L’inatteso effetto collaterale? Essendo il sensore alimentato a corrente elettrica, il pallone deve essere ricaricato. Come un cellulare, per intenderci: fino a 90 minuti per una ricarica completa, in grado di garantire circa cinque ore di autonomia. Gli addetti ai lavori della Liga, riporta AS, hanno spiegato inoltre il meccanismo di funzionamento: «Il pallone invia le informazioni raccolte alle dodici antenne presenti negli stadi per garantire la copertura. A seconda dell’impianto sono posizionate tre a ciascuna estremità e una su ciascun lato. Il pallone trasmette 560 segnali al secondo». Una miniera di dati, insomma, per rivelare dettagli mai esplorati su «velocità, tocco di palla e tiro. Potremo ottenere una serie di parametri inediti che saranno utili allo staff tecnico, agli arbitri e ai commentatori».
Non si tratta cioè di un semplice lusso per intrattenere il pubblico e gli amanti delle statistiche. Ma la tecnologia Kinexon, garantiscono in Spagna, potrebbe cambiare in modo durevole la qualità del gioco e certe sue dinamiche. «Abbiamo fatto parlare il pallone: non si era mai arrivati a questi livelli di precisione e raffinatezza». Potrebbe beneficiarne anche la risoluzione delle controversie di campo: per intenderci, alcuni episodi che agli ultimi Mondiali si sono trascinati un codazzo di polemiche senza fine – dal gol annullato che ha eliminato la Croazia all’incredibile caso della spidercam in Norvegia-Inghilterra – non avrebbero avuto ragione di esistere. Perché l’accuratezza dei sensori interni – stavolta per davvero – sarebbe in grado di fugare ogni dubbio anche in situazioni di tocchi impercettibili.
La Liga sta testando i nuovi palloni da diversi mesi e ha stilato un programma logistico a prova di imprevisti: per ogni partita ne sono previsti 14 ed è compito del direttore di gara assicurarsi che siano tutti carichi prima del calcio d’inizio.
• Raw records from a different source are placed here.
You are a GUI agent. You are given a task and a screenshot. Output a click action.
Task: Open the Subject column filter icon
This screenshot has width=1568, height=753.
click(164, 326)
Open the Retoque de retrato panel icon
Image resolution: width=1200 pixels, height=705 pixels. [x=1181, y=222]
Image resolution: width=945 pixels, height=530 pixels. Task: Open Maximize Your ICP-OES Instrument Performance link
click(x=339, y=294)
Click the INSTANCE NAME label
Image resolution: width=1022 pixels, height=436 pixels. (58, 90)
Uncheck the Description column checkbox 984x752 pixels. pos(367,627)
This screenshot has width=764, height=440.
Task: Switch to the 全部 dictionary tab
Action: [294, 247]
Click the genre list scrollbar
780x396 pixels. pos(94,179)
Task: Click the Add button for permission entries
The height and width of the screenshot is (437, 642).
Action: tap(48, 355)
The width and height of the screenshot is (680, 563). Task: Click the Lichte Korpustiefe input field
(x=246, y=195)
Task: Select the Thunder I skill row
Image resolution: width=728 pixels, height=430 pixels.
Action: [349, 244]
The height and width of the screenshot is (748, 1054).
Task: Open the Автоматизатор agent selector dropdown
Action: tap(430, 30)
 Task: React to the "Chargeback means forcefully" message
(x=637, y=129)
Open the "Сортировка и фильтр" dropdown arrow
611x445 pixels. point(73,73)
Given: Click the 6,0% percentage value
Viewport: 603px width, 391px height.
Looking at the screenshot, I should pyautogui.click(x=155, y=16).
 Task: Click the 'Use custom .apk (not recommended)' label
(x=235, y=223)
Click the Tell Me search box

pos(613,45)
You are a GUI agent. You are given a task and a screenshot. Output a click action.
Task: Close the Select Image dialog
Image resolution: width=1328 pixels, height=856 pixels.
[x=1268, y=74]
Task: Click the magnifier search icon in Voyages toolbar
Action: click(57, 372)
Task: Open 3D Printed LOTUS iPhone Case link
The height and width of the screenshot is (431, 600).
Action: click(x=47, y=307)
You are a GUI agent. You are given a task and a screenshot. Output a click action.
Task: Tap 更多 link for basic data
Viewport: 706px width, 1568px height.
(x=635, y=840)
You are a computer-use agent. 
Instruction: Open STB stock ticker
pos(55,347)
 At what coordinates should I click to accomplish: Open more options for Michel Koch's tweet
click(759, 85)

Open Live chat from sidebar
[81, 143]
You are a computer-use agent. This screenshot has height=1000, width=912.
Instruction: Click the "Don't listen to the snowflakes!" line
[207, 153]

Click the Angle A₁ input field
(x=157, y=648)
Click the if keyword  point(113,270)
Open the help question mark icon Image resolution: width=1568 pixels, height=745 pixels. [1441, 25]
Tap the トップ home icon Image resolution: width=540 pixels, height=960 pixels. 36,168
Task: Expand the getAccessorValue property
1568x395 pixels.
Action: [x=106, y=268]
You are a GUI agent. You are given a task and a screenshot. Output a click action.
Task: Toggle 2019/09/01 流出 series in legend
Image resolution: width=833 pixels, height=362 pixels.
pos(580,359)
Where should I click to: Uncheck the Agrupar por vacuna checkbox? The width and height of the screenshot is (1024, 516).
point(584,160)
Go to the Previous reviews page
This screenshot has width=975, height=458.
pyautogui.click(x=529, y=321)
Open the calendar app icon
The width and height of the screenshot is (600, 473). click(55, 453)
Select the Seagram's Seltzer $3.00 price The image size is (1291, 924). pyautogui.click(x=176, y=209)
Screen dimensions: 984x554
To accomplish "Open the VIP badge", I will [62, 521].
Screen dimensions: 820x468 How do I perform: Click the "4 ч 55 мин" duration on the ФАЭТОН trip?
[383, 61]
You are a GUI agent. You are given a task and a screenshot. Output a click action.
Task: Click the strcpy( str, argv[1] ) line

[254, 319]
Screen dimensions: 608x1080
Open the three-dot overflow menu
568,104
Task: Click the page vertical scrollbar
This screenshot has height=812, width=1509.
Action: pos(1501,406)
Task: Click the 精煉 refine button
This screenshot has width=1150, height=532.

Secondo gli addetti ai lavori «i raccattapalle non spariranno, ma saranno di incaricati di posizionare i palloni nei punti del perimetro appositamente prestabiliti per evitare le perdite di tempo». E in quanto al fiume d’informazioni, nessun rischio cervellotico: «Non inonderemo gli spettatori di dati, ma li offriremo già pronti all’uso nel momento in cui conta: questo pallone aiuterà a rendere il calcio più comprensibile». Questa, almeno, è la speranza.